- Over 1 in 10 blood transfusions in a MICU setting could have been safely avoided, but were nevertheless prescribed out of deference to clinical practice guidelines.
Why this matters
- Blood transfusions have been named one of the most overused procedures by JCAHO, and the American Association of Blood Banks advises limiting transfusions to patients at risk of shock, cardiovascular failure, circulatory collapse, and decreased blood flow, or with a Hb
- Retrospective chart review of 888 MICU-admitted patients requiring blood transfusions between January and December, 2015.
- Funding: none.
- Mean pre-transfusion hemoglobin was 6.75g/dL.
- 944 of 3140 (30.1%) units of blood were transfused in patients with pre-transfusion Hb ≥7g/dL.
- Of these, 385 (12.2% of all units) were transfused in patients without hypotension, tachycardia, use of vasopressors, or underlying coronary artery disease.

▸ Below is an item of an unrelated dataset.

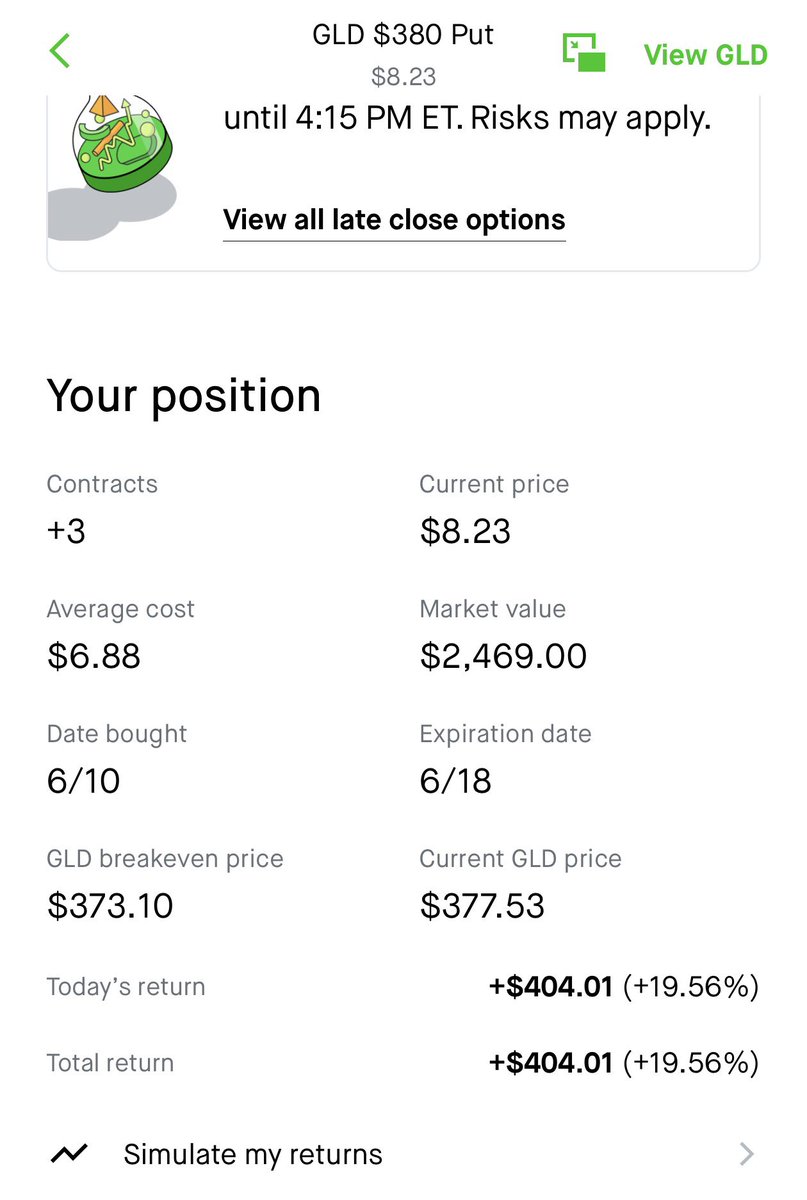Expand the Simulate my returns chevron
The image size is (807, 1200).
pos(746,1154)
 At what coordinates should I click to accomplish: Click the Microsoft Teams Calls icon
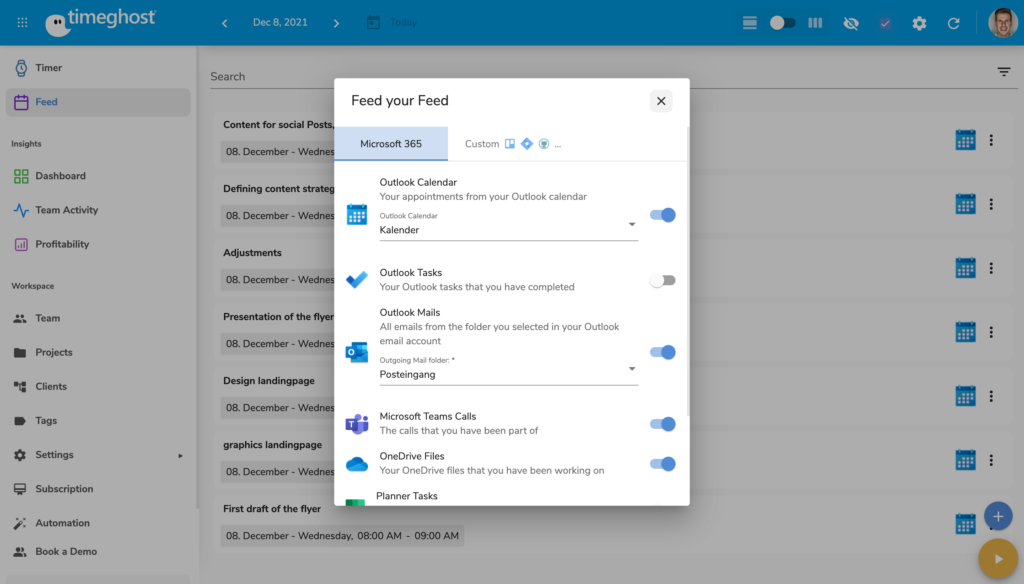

- Hospital mortality in transfused patients was 23.3% and was higher in patients transfused with ≥1 unit with a pre-transfusion Hb ≥7g/dL (20.8% vs. 26.2%).
- APACHE III scores were comparable between the groups.
- Retrospective chart review.
- Michelle Cao, MD, member of the American College of Chest Physicians Scientific Presentations and Awards Committee and Clinical Associate Professor at Stanford University, California, was quoted in a press release as commenting: “Clinical practice guidelines are developed after an extensive review of the evidence in order to optimize clinical care and to standardize medical care. This study, although a retrospective outlook, shines light into the transfusion practices of intensive care providers in a typical tertiary hospital. Beyond the investigators’ findings, it is worth taking a deeper dive into the rationale or conditions that contributed to medical professionals not adhering to recommended practice guidelines. Their decision-making has prognostic implications on morbidity, mortality and economic burden.” Dr. Cao was not involved with the study.